Vergeleken met de diameter van de aarde, die ongeveer 12.800 kilometer (8.000 mijl) is, is de atmosfeer flinterdun. De afstand van de grond tot de Karman-lijn, waar de ruimte begint, is 100 kilometer (62 mijl). Ook al is het zo dun, de atmosfeer heeft vier lagen -- vijf als je de overblijfselen meetelt die zich honderden kilometers in de ruimte uitstrekken.
Het weerpatroon wordt grotendeels bepaald in het laagste niveau van de atmosfeer. Het klimaat daarentegen is niet zo gelokaliseerd.
Atmosfeerlagen van de aarde
De vier lagen die zich het dichtst bij het oppervlak bevinden, bevatten het grootste deel van de atmosfeer van de aarde. De vier lagen van de atmosfeer zijn:
- De troposfeer
- de stratosfeer
- de mesosfeer
- de thermosfeer
75 procent van de gehele atmosfeer bestaat uit de troposfeer, wat het laagste niveau van de atmosfeer is. Het strekt zich uit tot een maximale hoogte van 16 kilometer (9,9 mijl) op de evenaar. Het is in deze laag dat het grootste deel van het weer wordt bepaald/voorkomt.
Boven de troposfeer bevindt zich de
stratosfeer, die zich uitstrekt tot een hoogte van 50 kilometer (31 mijl) en de ozonlaag bevat. De mesosfeer is een dunne laag daarboven, gevolgd door de thermosfeer.De thermosfeer wordt ook wel de ionosfeer genoemd. In deze regio is de energie van de zon zo intens dat alle atomen worden afgebroken tot positieve ionen. De laatste laag, die geen goed gedefinieerde limiet heeft, is de exosfeer, die in wezen de overgang is van de atmosfeer van de aarde naar de echte ruimte.
Weer en klimaat
Het woord "weer" verwijst naar kortstondige temperatuur-, wind- en neerslagomstandigheden die van plaats tot plaats verschillen. "Klimaat", aan de andere kant, verwijst naar omstandigheden die regio's of de planeet als geheel gedurende een bepaalde periode beïnvloeden. Weerelementen zijn onder meer bewolking, regen, sneeuw, lage of hoge temperaturen, stormen en wind. Terwijl het klimaat naar dezelfde elementen verwijst, verwijst het ernaar als een gemiddelde.

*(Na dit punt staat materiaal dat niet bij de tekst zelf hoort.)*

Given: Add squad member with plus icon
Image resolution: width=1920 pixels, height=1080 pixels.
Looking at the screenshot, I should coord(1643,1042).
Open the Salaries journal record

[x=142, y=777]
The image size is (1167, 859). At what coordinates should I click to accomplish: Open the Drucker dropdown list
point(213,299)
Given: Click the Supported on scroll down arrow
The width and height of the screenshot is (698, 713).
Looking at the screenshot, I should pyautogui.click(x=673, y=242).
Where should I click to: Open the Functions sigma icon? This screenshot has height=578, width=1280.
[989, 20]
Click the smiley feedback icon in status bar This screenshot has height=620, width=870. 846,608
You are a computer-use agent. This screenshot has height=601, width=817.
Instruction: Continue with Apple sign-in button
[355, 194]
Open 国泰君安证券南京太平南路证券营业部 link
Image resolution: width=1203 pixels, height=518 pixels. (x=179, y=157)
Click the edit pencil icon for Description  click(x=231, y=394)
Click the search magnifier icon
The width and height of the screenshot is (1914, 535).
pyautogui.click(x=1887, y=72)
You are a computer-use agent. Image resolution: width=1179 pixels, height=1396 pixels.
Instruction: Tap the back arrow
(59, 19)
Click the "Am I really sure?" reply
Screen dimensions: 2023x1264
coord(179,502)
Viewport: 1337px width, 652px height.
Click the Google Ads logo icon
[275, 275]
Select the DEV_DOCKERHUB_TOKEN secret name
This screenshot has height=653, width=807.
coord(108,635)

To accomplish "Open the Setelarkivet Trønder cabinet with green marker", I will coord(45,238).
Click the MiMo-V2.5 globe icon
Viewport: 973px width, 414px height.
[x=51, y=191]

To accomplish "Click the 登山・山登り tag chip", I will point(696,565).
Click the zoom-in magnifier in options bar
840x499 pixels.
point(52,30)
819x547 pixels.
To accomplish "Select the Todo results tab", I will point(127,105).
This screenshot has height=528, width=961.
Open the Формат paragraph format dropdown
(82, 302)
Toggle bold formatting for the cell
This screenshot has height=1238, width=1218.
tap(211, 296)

Zo kan worden verwacht dat een regio met een bepaald klimaat bepaalde weerpatronen heeft, terwijl andere ongebruikelijk zijn.
De weerlaag
De atmosfeer stroomt als een vloeistof met wind die wordt gegenereerd door temperatuurverschillen die worden veroorzaakt door verschillende factoren, waaronder invallend en gereflecteerd zonlicht. Deze winden verzamelen vocht uit de oceanen en, wanneer zich wolken vormen in gebieden met de juiste temperatuur en luchtdruk, laten ze het vocht terug naar de grond vallen.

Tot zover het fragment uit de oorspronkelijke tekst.